─── DATA FOR PROCESSING ───
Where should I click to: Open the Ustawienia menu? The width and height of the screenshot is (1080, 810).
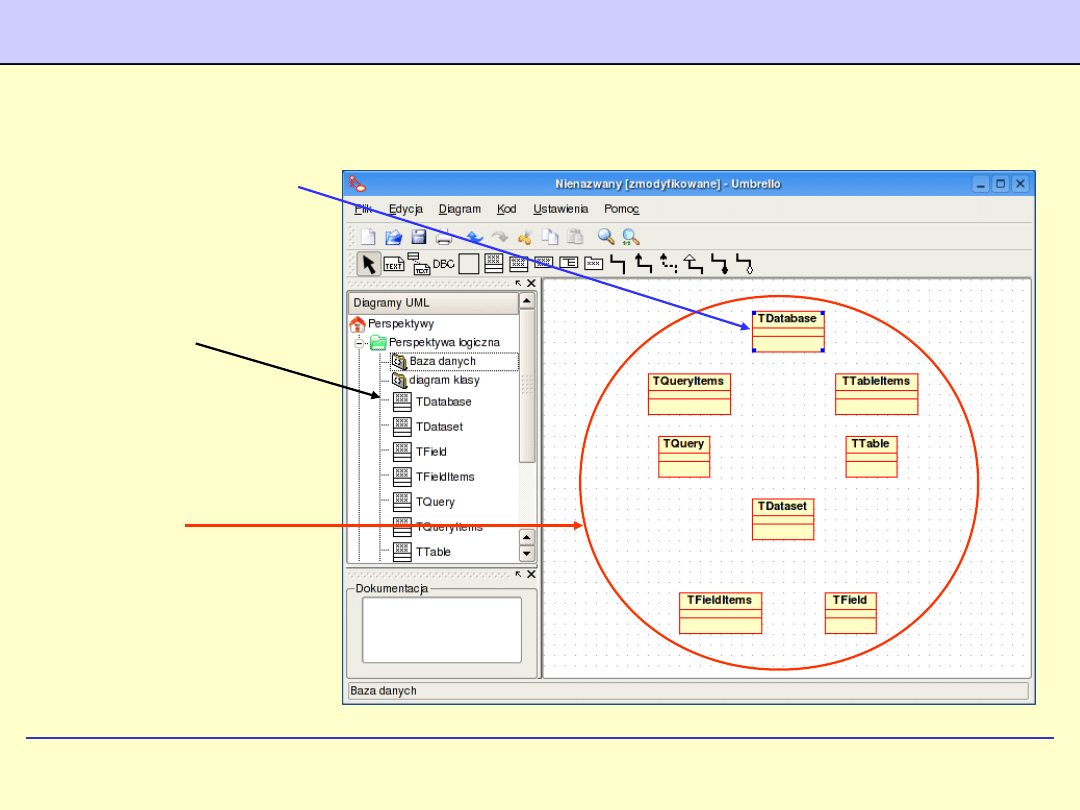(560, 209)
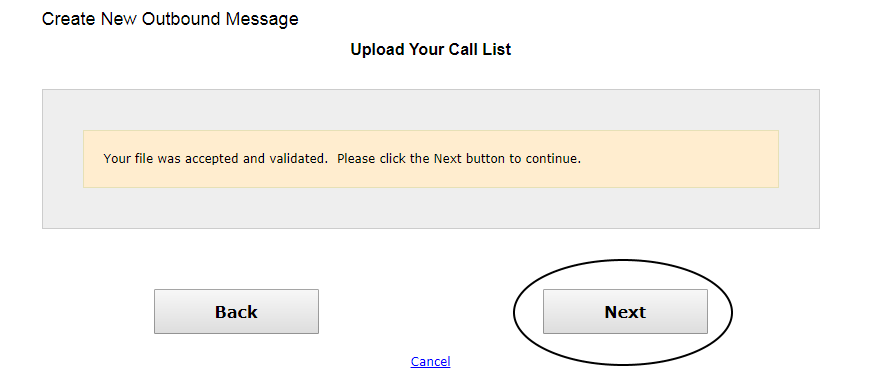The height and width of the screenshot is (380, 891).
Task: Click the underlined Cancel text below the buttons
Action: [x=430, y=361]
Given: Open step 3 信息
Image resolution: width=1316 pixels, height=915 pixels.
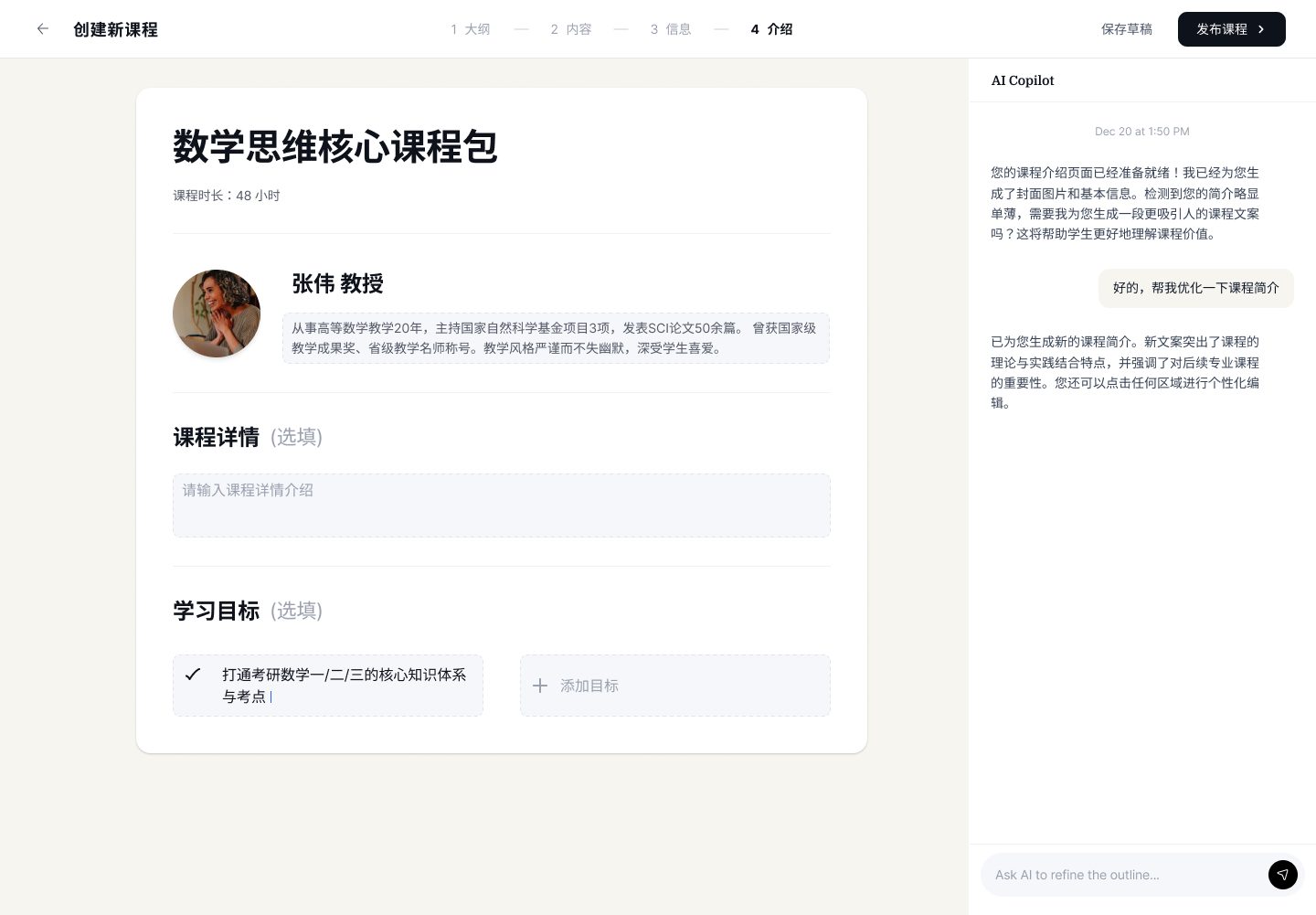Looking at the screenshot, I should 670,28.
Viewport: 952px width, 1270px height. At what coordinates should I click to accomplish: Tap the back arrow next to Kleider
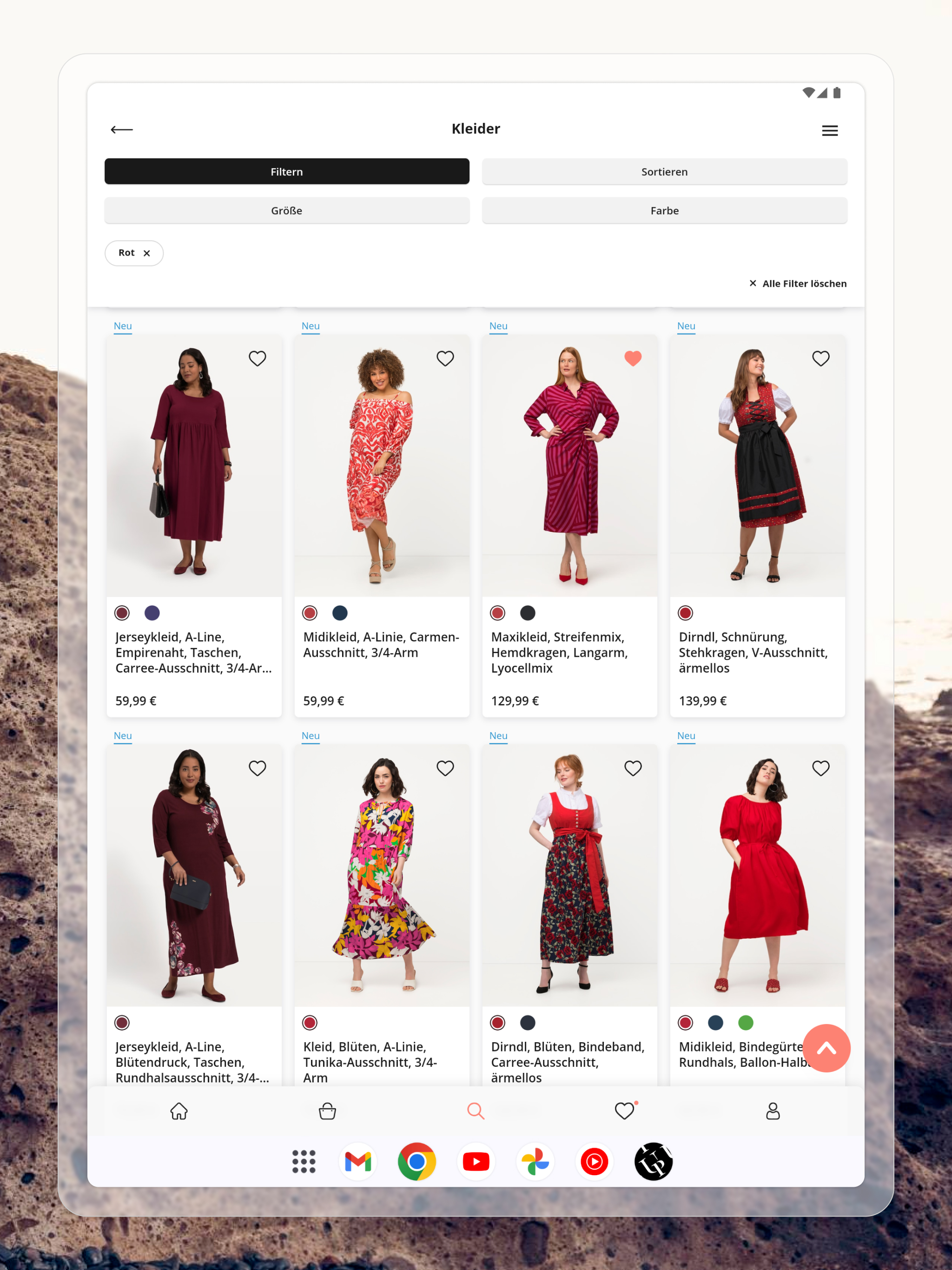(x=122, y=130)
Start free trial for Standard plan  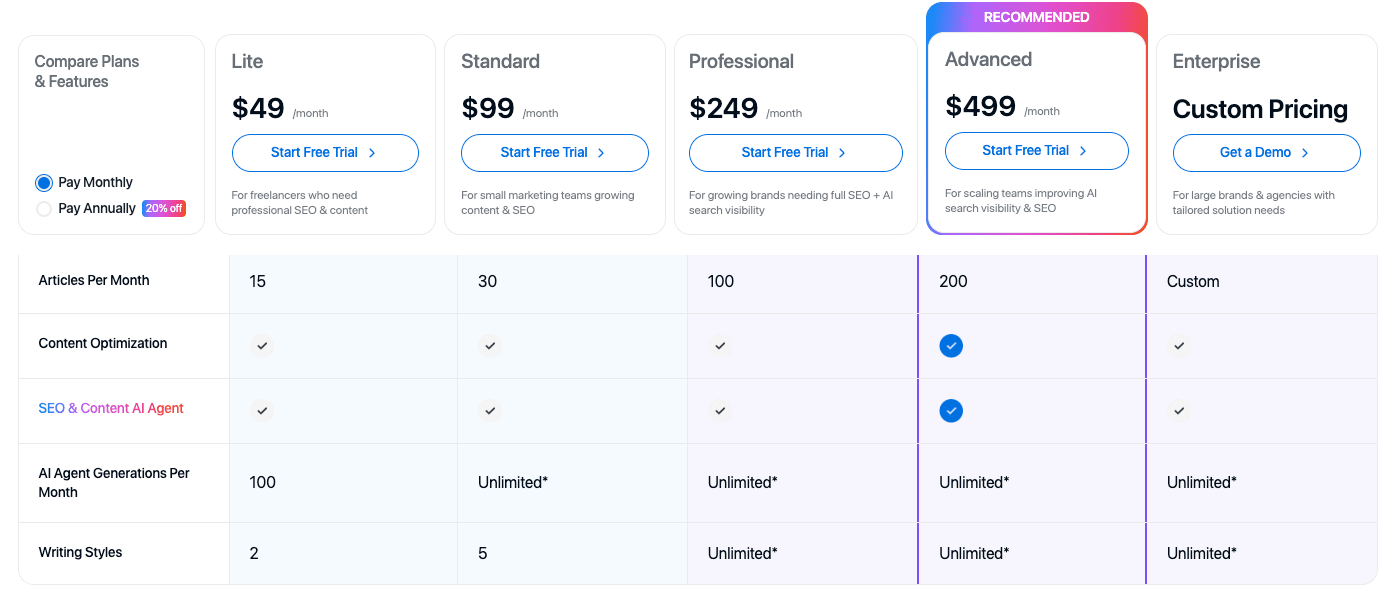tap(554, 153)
───
■ OBJECTIVE ■
Transcribe the entries from the beginning through the line containing "Action: [x=430, y=361]", inclusive, and omit the pictures from your answer.

■ RESULT FOR THIS TASK ■
Where should I click to: Open the Ustawienia menu? The width and height of the screenshot is (1080, 810).
(560, 209)
The height and width of the screenshot is (380, 891).
Task: Click the underlined Cancel text below the buttons
Action: [x=430, y=361]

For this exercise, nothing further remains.